Cour Commune de Justice et d'Arbitrage (CCJA) • Arrêt du 17/12/2015

Ohadata J-16-159

Arrêt n° 166/2015, Pourvoi n° 152/2012/PC du 30/10/2012 : Banque Internationale pour l'Afrique de l'Ouest de Côte d'Ivoire, en abrégé BIAO-CI c/ Dame KOUADIO TIACOH épouse AMICHIA.

Mots clés :
INJONCTION DE PAYER - APPOSITION DE LA FORMULE EXÉCUTOIRE SUR L'ORDONNANCE NON DEMANDÉE DANS LE DÉLAI IMPARTI - ORDONNANCE NON AVENUE - ABSENCE DE TITRE EXÉCUTOIRE

Articles :
ARTICLE 17 AUPSRVE
ARTICLE 33 AUPSRVE

Il résulte de l'article 17 de l'AUPSRVE que faute pour le créancier bénéficiaire d'une ordonnance d'injonction de payer d'avoir demandé l'apposition de la formule exécutoire sur celle-ci dans les deux mois suivant l'expiration du délai d'opposition ou le désistement du débiteur, ladite ordonnance est non avenue.
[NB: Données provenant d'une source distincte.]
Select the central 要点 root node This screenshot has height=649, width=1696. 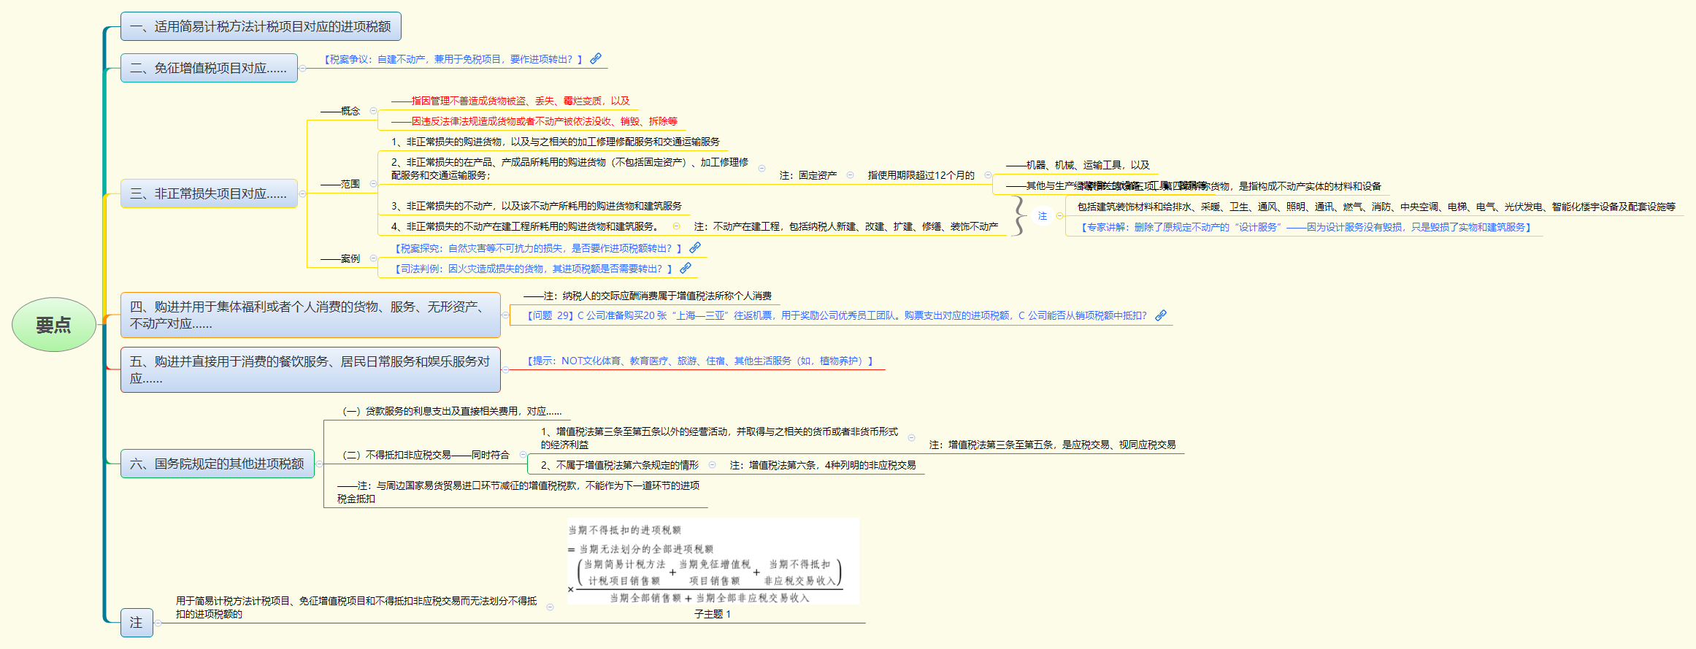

En l'espèce, la cour d'appel qui, statuant sur un moyen tendant à la nullité d'une saisie pour avoir été pratiquée en vertu d'un titre exécutoire devenu caduc, a énoncé « ... que le délai de 2 mois imparti par l'article 17 [de l'AUPSRVE], pour demander l'apposition de la formule exécutoire a couru du 17 décembre 2003 pour prendre fin le 18 février 2004 ; qu'il s'ensuit qu'à la date du 6 avril 2004, date du certificat de non opposition, pièce indispensable et préalable à l'introduction de la demande d'apposition de la formule exécutoire, l'ordonnance d'injonction de payer était déjà non avenue ; que dès lors, c'est à tort que le premier juge a déclaré l'ordonnance discutée exécutoire », n'a en rien violé l'article 17 précité.